The rules also were criticized, though, as unfair to small and mid-sized energy companies that could be hard-pressed to absorb the compliance costs as easily as larger corporations.
The new rules also were backed by environmental groups in the state, including the Western Colorado Congress, many of whom called for even stricter controls.
Business groups and elected officials from several, predominantly western, counties cited a blanket approach to statewide implementation and inadequate cost-benefit analysis of the new rules as the basis for their opposition to some parts of the regulations. These groups largely applauded efforts to reduce emissions, but asked for more flexibility to allow for differences in air quality and emissions profiles across the state as well as a more accurate accounting of the estimated costs of the new rules.
Officials with the Colorado Department of Public Health and Environment predicted the new rules will cost the industry around $40 million. But industry analysts have estimated costs at closer to $100 million.
Club 20 led a delegation of Western Slope residents to the public comment portion of hearings on the air quality rules in Aurora, joining the Denver South Metro Chamber of Commerce in speaking out against the scope and breadth, if not the intent, of the rules.
Bonnie Peterson, executive director of Club 20, said in a written statement, “Club 20 members from across Western Colorado recognize the importance of robust state regulations with regard to air quality and the impact of shale gas development.” But Peterson added: “A one-size-fits-all regulatory approach is often inappropriate when it comes to the diverse geographies and geology throughout the state and particularly the Western Slope.”
Christine Zeller, chairwoman of the Club 20 energy committee, also questioned the scope of the new regulations, focused as they are on methane emissions only from oil and gas operations. “Methane emissions come from a variety of sources naturally, yet are not part of the rulemaking,” Zeller said.
The Colorado Oil and Gas Association, whose members include many of the small and mid-sized operating companies that could face higher costs in meeting the requirements, voiced similar concerns, but said the industry will find a way to deal with the new rules.
“Oil and gas operators in Colorado strive to protect the health and safety of our communities and environment every day. After all, these are the communities where we are raising our families,” said Doug Flanders, director of policy and external affairs for COGA. “The new rules accomplish much, which we support.”

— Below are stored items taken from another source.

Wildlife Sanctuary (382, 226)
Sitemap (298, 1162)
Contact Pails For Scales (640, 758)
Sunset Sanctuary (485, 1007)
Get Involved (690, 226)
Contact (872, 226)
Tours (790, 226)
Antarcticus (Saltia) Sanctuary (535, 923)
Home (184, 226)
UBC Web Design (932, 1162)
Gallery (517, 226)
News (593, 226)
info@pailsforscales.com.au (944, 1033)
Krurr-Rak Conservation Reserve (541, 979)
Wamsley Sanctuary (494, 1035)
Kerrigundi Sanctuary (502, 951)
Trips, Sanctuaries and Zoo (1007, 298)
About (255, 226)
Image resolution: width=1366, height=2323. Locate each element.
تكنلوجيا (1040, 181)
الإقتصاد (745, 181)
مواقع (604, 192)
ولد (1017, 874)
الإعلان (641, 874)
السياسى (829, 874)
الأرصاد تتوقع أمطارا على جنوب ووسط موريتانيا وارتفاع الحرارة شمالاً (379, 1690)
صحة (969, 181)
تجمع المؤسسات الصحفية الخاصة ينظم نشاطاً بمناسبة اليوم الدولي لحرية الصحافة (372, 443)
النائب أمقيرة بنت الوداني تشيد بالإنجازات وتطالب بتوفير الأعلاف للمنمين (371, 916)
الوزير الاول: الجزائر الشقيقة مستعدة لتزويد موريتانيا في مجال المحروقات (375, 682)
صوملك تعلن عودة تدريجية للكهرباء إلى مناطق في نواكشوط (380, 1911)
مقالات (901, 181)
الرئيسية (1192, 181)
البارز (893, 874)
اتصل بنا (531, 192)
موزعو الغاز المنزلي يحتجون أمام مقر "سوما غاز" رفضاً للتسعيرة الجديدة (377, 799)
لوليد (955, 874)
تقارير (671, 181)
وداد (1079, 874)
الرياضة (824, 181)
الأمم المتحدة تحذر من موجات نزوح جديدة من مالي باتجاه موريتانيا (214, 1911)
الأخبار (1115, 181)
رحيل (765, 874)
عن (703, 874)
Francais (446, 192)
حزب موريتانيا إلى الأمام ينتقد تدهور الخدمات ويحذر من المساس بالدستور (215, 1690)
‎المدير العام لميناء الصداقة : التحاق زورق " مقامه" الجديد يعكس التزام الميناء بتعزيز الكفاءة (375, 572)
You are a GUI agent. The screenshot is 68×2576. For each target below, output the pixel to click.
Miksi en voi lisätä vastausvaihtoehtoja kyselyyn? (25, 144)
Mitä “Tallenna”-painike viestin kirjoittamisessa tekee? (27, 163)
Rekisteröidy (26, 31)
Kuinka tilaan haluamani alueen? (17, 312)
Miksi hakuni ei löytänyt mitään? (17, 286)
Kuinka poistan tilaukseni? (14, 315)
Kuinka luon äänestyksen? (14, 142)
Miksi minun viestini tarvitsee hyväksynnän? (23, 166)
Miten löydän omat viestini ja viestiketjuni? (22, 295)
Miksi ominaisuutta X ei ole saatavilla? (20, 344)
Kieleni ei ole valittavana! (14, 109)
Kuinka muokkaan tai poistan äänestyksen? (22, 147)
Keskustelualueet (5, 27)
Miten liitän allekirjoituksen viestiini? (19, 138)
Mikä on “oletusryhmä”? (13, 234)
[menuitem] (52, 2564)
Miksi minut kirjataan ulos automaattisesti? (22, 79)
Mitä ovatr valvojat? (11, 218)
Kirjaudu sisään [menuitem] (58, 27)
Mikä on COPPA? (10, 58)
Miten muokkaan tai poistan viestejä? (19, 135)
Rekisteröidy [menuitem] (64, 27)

“Unfortunately, we were not successful in ensuring that the rule accommodates the differences in basins and operators, Flanders added. “Nevertheless, we are committed to working with our operators, our communities and the state to successfully and effectively implement these rules.”
Zeller said Club 20, a bipartisan organization which bases its positions on facts, had hoped that such an approach would have been adopted by all in the discussions during the rulemaking process.
“Club 20 is not like a MoveOn.Org activist group, where you can sign a petition with a push of a button. Club 20 is about deep knowledge,” she said. “Misinformation is what many highly funded environmental groups are doing to divide many communities in our state, and we need to communicate together better.”